# The exercise
Copy the entries from the line containing "Where should I" through the line containing "(x=25, y=37)", inclusive, word for word, leaving out the pictures.

# Record list
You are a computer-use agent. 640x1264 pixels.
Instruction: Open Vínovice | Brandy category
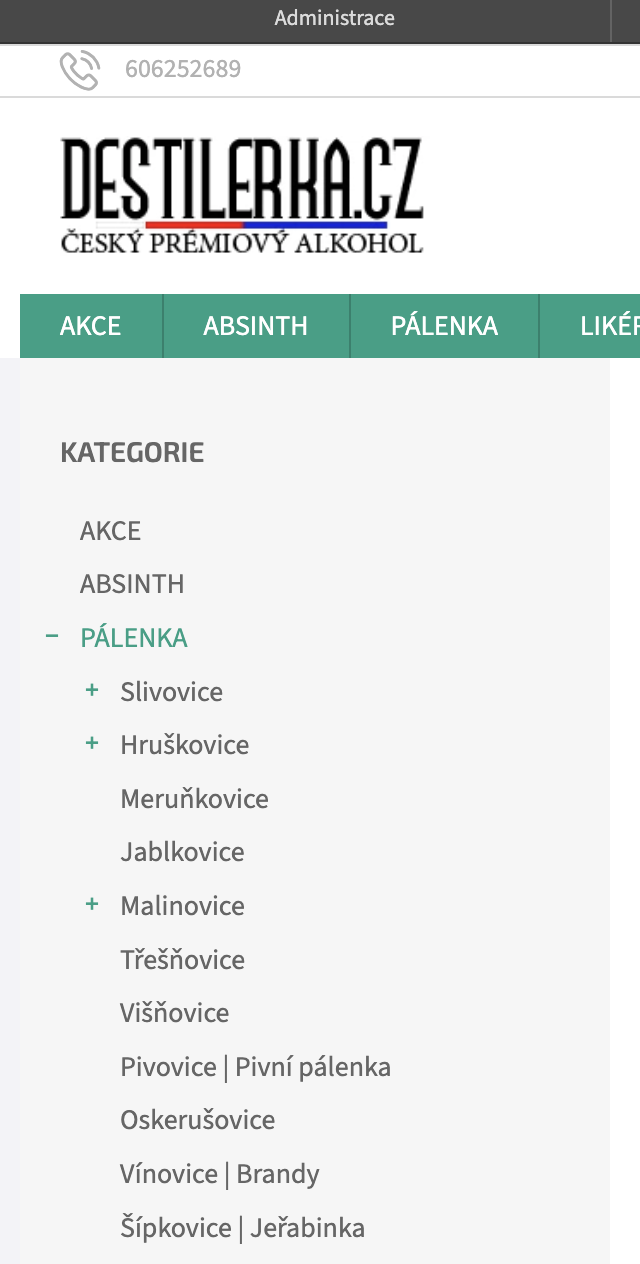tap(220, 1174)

--

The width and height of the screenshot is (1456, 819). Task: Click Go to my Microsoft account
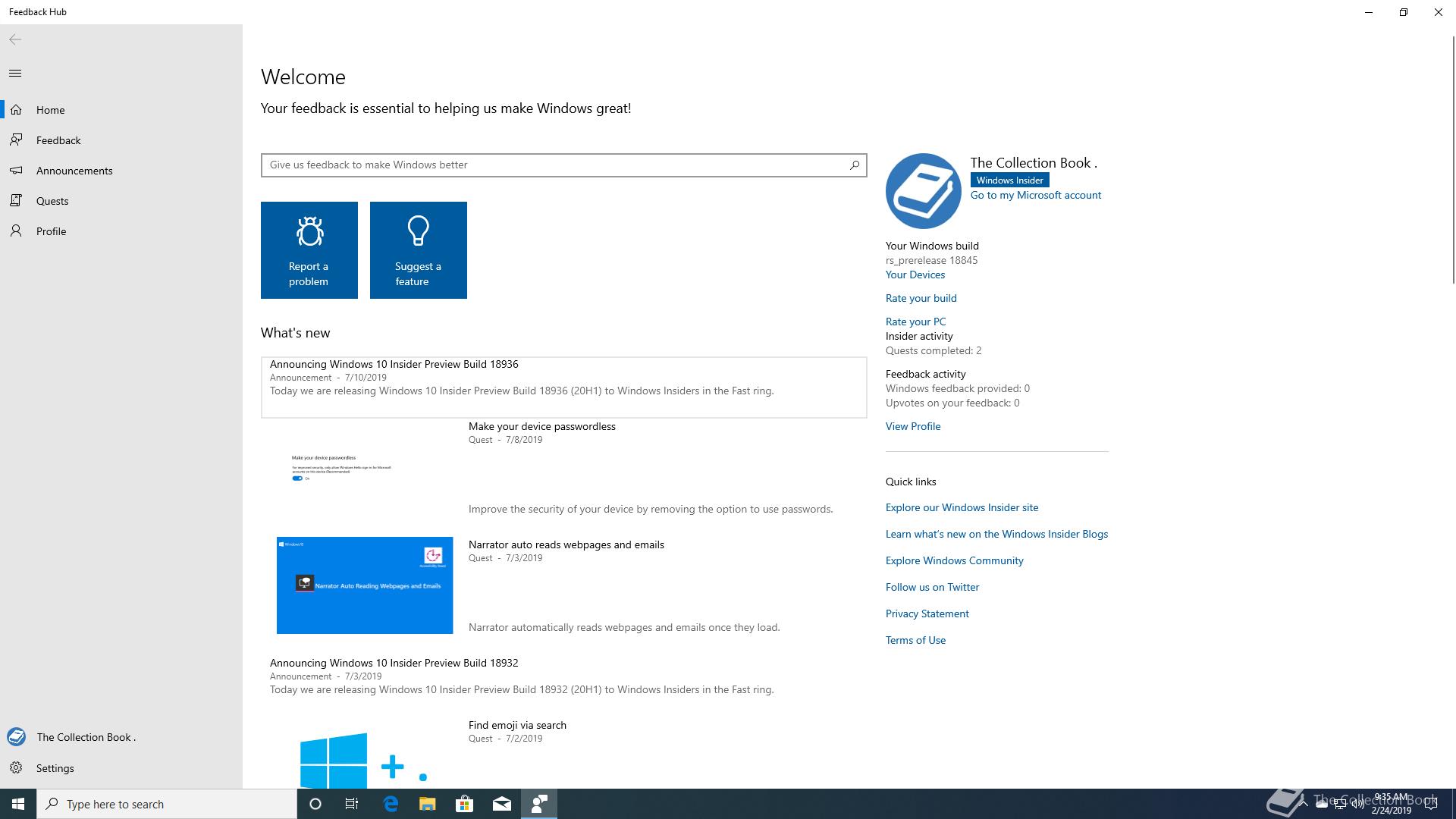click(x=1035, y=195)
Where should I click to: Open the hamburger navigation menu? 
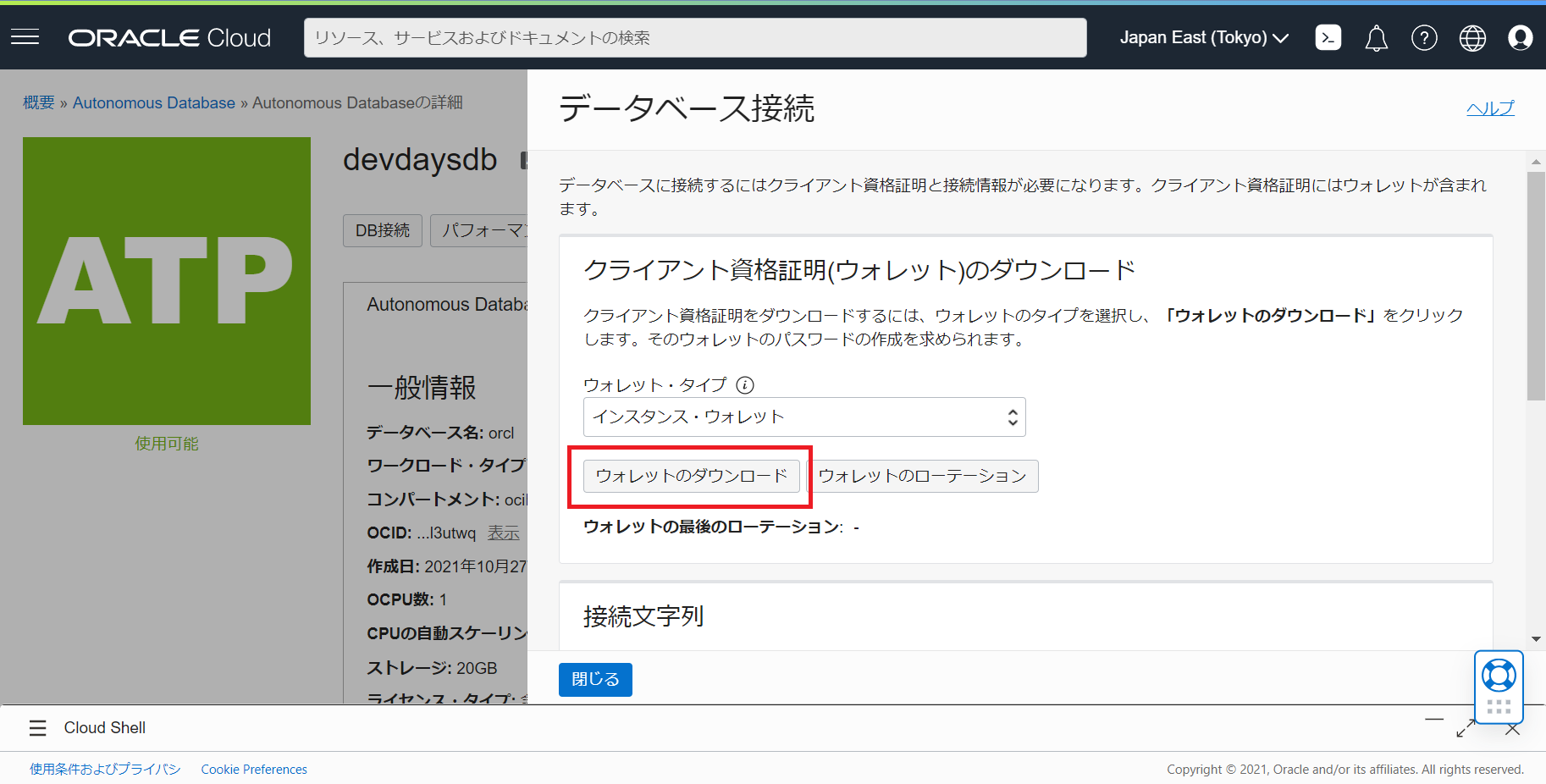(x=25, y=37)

# Solution for this task
Where should I click to: Open the hamburger navigation menu? 
(x=25, y=37)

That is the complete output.